Solved – Prior for a linear transformation matrix: Matrix Normal Distribution

conjugate-priorlinear algebramodelingnormal distribution

I have been trying to derive some conditional distribution for parameters of a linear transformation (represented as a matrix) and I had a lot of help on this thread yesterday. However, I realised I did something which could be a terrible mistake.

So, I have vector valued observation $y$, which is modelled as a linear combination of another observation $x$.

The way $y$ is modelled is:

$$
y \sim \mathrm{N} (Ax, \Sigma).
$$

The thing to note here is that $A$ is a matrix. Now, I wanted to put a normal prior on the transformation parameters i.e. the entries of $A$ and I do that as:

$$
A \sim \mathrm{N} (A_0, \nabla).
$$

Now, here I see $A$ as a vector. Now, when I tried to get the conditional distribution of $A$ by multiplying the two Gaussians, I ran into a bit of trouble because of this matrix-vector discrepancy. I could not separate the terms properly as was suggested by Glen_b in that thread (because my question had the mistake and I did not realize that then).

I was wondering if there is a way to deal with this so that I can still derive the conditional distribution in a closed form way. Perhaps, what I have done is valid and I need to find some linear algebra tricks to make this work. However, I think that might not be the case.
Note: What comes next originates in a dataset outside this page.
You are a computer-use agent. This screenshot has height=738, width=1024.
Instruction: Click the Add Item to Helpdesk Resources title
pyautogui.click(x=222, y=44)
On a more hopeful note, I see that there is this Matrix Normal Distribution Would it be possible to use this as a prior for the transformation matrix $A$ and would it still be possible to get a closed form solution for the conditional posterior? I am sure this entity is a lot more complex to manipulate but perhaps someone with more expertise can confirm if this is a good road to go down.

Best Answer

If you observe $Ax = (x^\top \otimes I_m) vec(A)$, then you can put a prior over $A$ (matrix-normal prior is on $vec(A)$), so you can do proper Gaussian inference, in closed form. As far as I am aware, you need to put a special structure on prior covariance matrix to make the inference tractable. Regarding posterior updates, you can find exactly what you are looking for, from here. (Sec. II-B, Inference section). Note the special structure on the covariance matrix.